Kaffeekränzchen und Stammtisch, Familienbesuche und Vereinstreffen: Manchen Menschen wird das im Alter einfach zu viel. Doch wieviel soziale Kontakte sind notwendig und von welchen kann man sich getrost lösen?

Bonn (dpa/tmn) - Wer kaum Kontakt zu anderen Menschen hat, der vereinsamt. Aber wenn man gar nicht so richtig Lust auf viele Treffen verspürt oder das Gefühl bekommt, es wird zu viel, ist das auch nicht gut - und man sollte dem Gefühl vertrauen.

"Zu viele Kontakte, zu denen man sich verpflichtet fühlt, klauen die Zeit für Kontakte, die glücklicher und zufriedener machen", erklärt Christine Sowinski vom Kuratorium Deutsche Altershilfe (KDA). Gerade im Alter, wenn man durch das Berufsleben nicht mehr dazu verpflichtet ist, habe man die große Chance und die Freiheit, selbst zu bestimmen, wer einem guttut.
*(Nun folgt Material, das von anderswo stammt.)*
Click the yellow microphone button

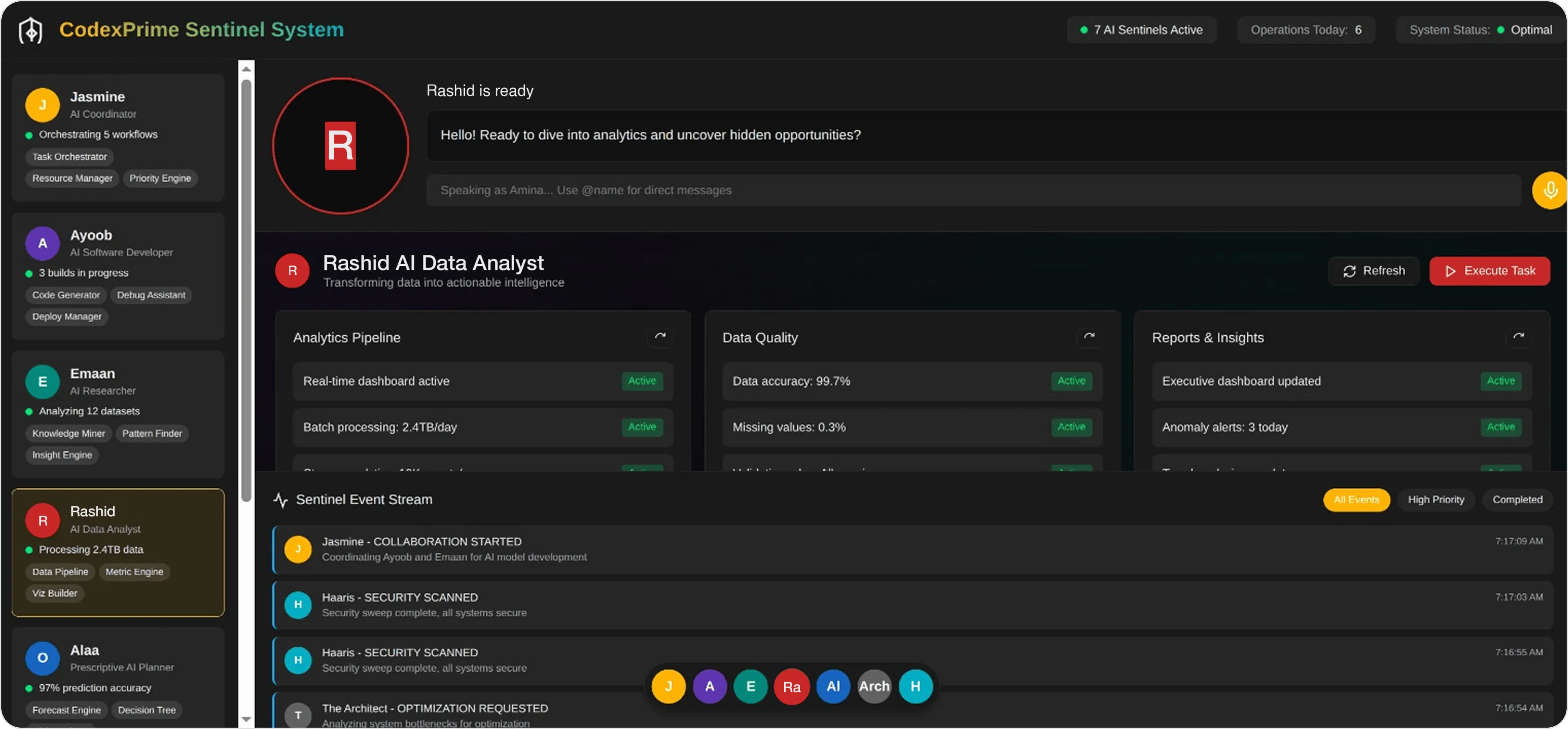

Sowinski empfiehlt Senioren deshalb, lieber wenige und enge Kontakte zu pflegen, als sich "sozial zu verheizen". Im Alter dürfe man sich sozialen Zwängen entziehen. Senioren sollten dafür hinterfragen: "Was tut mir gut? Wo gehe ich genervt raus?" Und dann wirklich nur Kontakt zu den Leuten halten, zu denen sie auch Kontakt haben möchten.